We are not told in Scripture that we cannot ask someone in heaven to pray for us. Saints in heaven are more alive and aware and far more holy than we are. They watch us (Heb. 12:1). They are aware of earthly happenings (Rev. 6:9-10). They can certainly be given extraordinary capacities for knowledge by God; there is nothing implausible or intrinsically impossible or unbiblical in that notion at all.
St. Paul states about the afterlife in heaven:
1 Corinthians 13:12 For now we see in a mirror dimly, but then face to face. Now I know in part; then I shall understand fully, even as I have been fully understood.
Therefore, they can pray for us and we can ask for their prayers. We know that they can come back to earth (from the four examples given earlier). Are we to believe that when such saints come to earth they can pray, but immediately upon returning to heaven they cannot once again? And if they can present our prayers, why is it so inconceivable that they could intercede for us?
Albert Barnes in his comment on both Revelation 5:8 and 8:3 draws some hairsplitting distinctions that would make the most skillful lawyer envious:
The representation there [Revelation 8:3] undoubtedly is, that the angel is employed in presenting the prayers of the saints which were offered on earth before the throne.

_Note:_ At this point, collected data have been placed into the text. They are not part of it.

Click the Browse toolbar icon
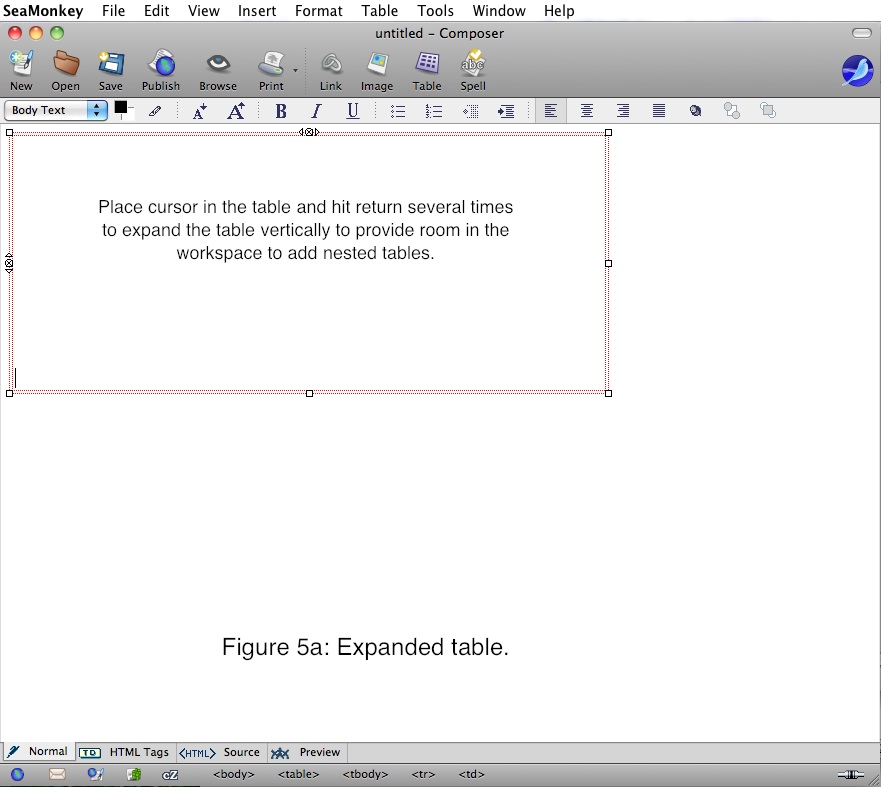The width and height of the screenshot is (881, 787). point(217,65)
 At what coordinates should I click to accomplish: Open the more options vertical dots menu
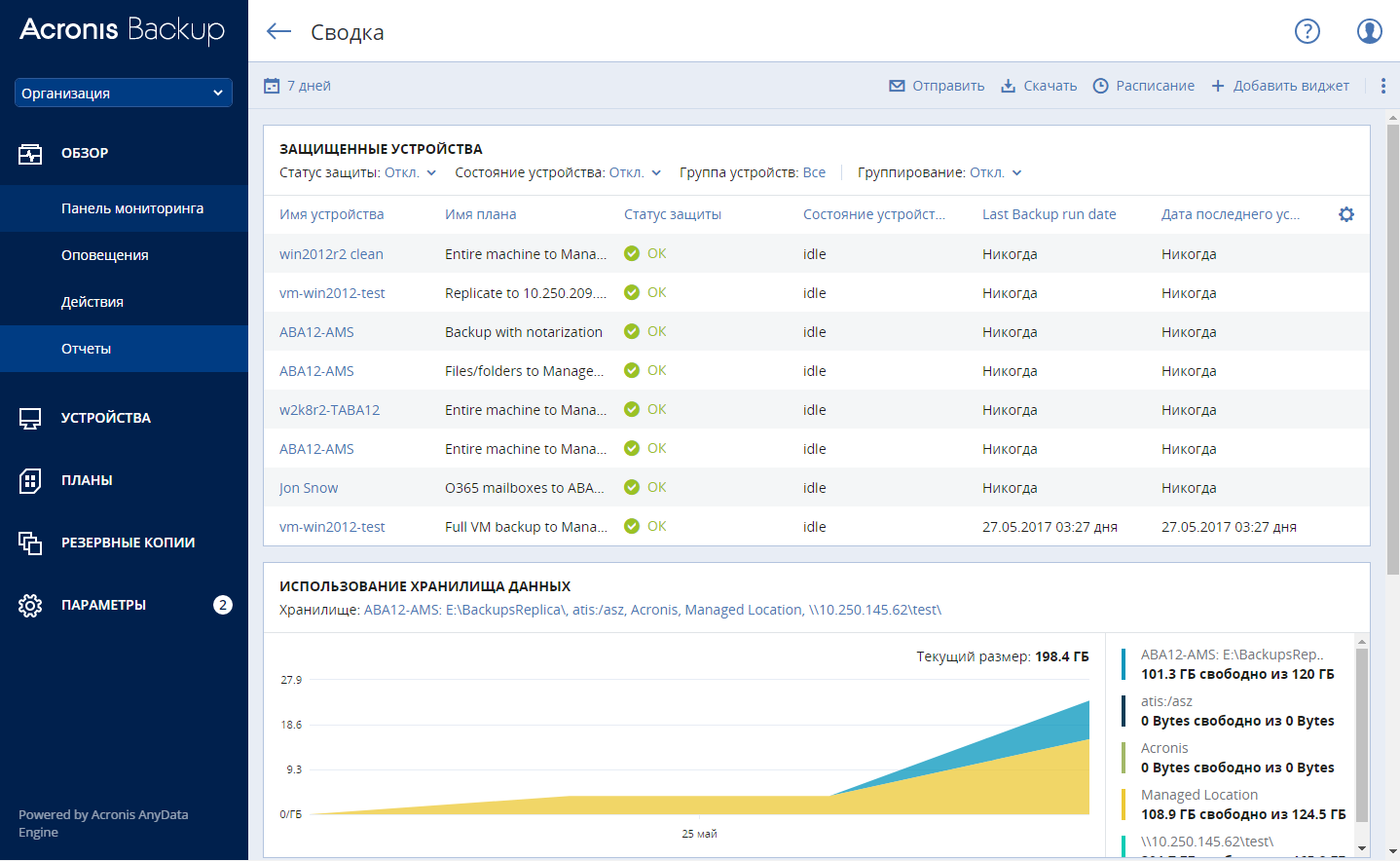click(x=1382, y=86)
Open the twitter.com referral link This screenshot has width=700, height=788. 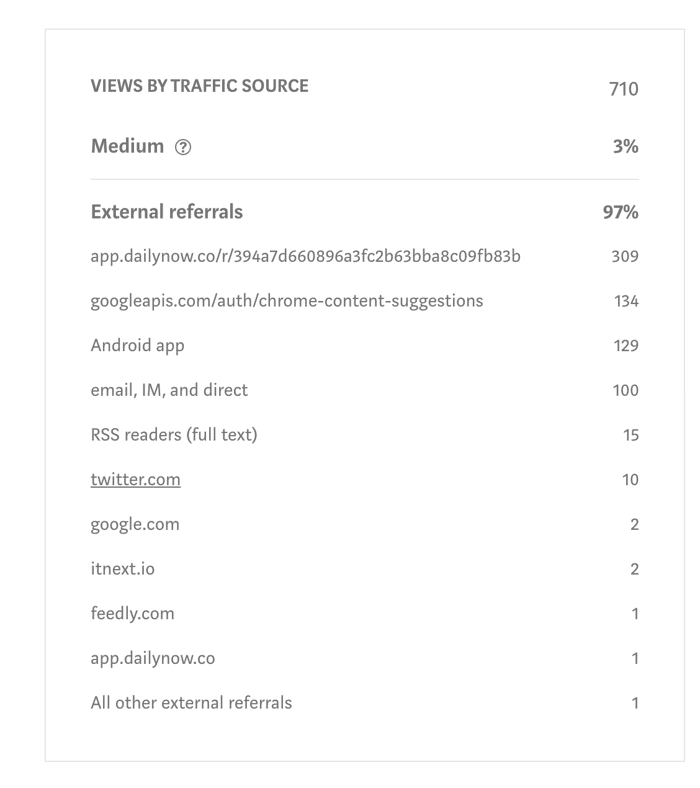click(x=135, y=479)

It is most natural to interpret the passage before us [Revelation 5:8] in the same way . . . It is not said that they offer the prayers themselves, but that they offer incense as representing the prayers of the saints.
Much more sensible and plausible is part of his comment on Revelation 6:9-10:
The souls of them that were slain. That had been put to death by persecution. This is one of the incidental proofs in the Bible that the soul does not cease to exist at death, and also that it does not cease to be conscious, or does not sleep till the resurrection. These souls of the martyrs are represented as still in existence; as remembering what had occurred on the earth; as interested in what was now taking place; as engaged in prayer; and as manifesting earnest desires for the Divine interposition to avenge the wrongs which they had suffered.

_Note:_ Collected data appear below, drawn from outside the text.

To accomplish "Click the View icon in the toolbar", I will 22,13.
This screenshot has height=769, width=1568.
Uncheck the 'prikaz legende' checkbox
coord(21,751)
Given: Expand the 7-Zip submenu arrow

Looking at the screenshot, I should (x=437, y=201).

But then, Barnes’ Protestant bias comes over him again:
[N]or are we to suppose that the injured and the wronged in heaven actually pray for vengeance on those who wronged them, or that the redeemed in heaven will continue to pray with reference to things on the earth; but it may be fairly inferred from this that there will be as real a remembrance of the wrongs of the persecuted, the injured, and the oppressed, as if such prayer were offered there.
Peter Berger, an eminent Lutheran sociologist, discusses with great insight the difference between Protestantism and Catholicism, with regard to the Communion of Saints:
If compared with the “fullness” of the Catholic universe, Protestantism appears as a radical truncation, a reduction to “essentials” at the expense of a vast wealth of religious contents . . . Protestantism may be described in terms of an immense shrinkage in the scope of the sacred in reality, as compared with its Catholic adversary . . . The immense network of intercession that unites the Catholic in this world with the saints and, indeed, with all departed souls disappears as well. Protestantism ceased praying for the dead.
The Catholic lives in a world in which the sacred is mediated to him through a variety of channels — the sacraments of the church, the intercession of the saints, the recurring eruption of the “supernatural” in miracles — a vast continuity of being between the seen and the unseen. Protestantism abolished most of these mediations. It broke the continuity, cut the umbilical cord between heaven and earth (Berger, 111-112).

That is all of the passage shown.